Here is where the book makes some interesting points: to see the evolution of a guru is to see continuity in the innovations, how they may be rooted in the socio-economic and, lately, political needs on the ground. Particularly interesting is Amanda Lucia’s paper (‘Flooding the Web, Media Strategies of Nityananda’s Digital Empire’). The insights could well apply to controversial gurus such a churning has been throwing up: Asaram Bapu, Ram Rahim and Baba Ramdev. There are regular reports on how a guru’s manipulative performance while disseminating specialised knowledge and historical perspective may be actually a dangerous tool for political manipulation of simple trusting folk and creating vote-banks. The messages such gurus send out for mass consumption vastly compromise the moral and spiritual registers of real received wisdom, while making the devoted followers believe in the concept of guru as an embodiment of divinity.

Trust is the keyword. Srirupa Bhattacharya and Jacob Copeman and Koonal Duggal’s papers underscore how a guru can simultaneously be many things to many people. He is different from the pujari or temple priest as a teacher and trusted counsellor. Most Indian homes display photographs or busts of sectarian gurus, slick cosmopolitan gurus like Sadhguru and Sri Sri, high-profile tech and market gurus, and disciples can choose from the vernacular or Anglophone among them.

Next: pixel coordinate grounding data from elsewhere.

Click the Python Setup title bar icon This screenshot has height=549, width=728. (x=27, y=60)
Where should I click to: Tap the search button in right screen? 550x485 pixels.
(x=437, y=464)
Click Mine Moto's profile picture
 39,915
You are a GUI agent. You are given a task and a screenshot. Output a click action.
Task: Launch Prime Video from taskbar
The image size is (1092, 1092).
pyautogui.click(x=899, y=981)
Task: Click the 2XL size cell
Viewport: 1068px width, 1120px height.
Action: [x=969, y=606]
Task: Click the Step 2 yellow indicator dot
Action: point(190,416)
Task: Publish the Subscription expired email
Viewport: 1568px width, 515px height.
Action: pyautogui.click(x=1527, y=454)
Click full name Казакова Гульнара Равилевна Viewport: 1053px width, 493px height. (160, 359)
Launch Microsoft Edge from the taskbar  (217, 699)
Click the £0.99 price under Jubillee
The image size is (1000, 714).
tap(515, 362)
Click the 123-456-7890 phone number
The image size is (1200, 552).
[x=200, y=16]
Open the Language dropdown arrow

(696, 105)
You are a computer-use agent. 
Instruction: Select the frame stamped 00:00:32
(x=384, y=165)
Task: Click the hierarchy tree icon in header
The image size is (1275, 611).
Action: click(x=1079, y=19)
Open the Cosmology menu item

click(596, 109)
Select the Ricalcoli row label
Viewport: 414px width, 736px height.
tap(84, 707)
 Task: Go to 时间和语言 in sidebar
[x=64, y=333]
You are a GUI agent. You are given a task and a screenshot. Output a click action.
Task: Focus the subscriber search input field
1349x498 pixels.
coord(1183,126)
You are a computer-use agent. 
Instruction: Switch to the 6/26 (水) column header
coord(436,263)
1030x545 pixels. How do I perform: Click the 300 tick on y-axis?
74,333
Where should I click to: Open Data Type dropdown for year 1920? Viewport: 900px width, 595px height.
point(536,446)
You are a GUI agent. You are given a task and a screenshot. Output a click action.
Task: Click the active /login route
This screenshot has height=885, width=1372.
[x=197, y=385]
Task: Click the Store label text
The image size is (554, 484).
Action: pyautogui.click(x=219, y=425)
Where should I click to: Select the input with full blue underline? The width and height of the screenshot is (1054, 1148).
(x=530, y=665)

The media becomes a double-edged sword. It acts as an asset for the guru to draw disciples, gather more power and offerings, but the media also gives space when scandals involving gurus have been highlighted, leading them to jail from where they continue to exercise clout and are routinely released on bail to help political parties win elections.

Market-led development and liberalisation have brought much prosperity to a part of the Indian middle class. These gurus are popular among them and are called to bless them and hold satsangs. Performance and theatricality seem to be essential for a successful guru. Many frequently fly abroad to bless disciples, give lectures. All live glamorous lives in well-appointed ashrams.

The guru today thus needs to be seen as a meta person: more than human but also, all too human. David Landau and Nina Rageth deal with a powerful politician’s shape shifting into a guru during the Covid-imposed isolation of the public overexposed to the media. And how this created a brand new image for a neta as an ascetic guru, who would meditate in caves and on sea shores.

What effect gurudom and its various successful representatives are going to have on a secular State only time will tell.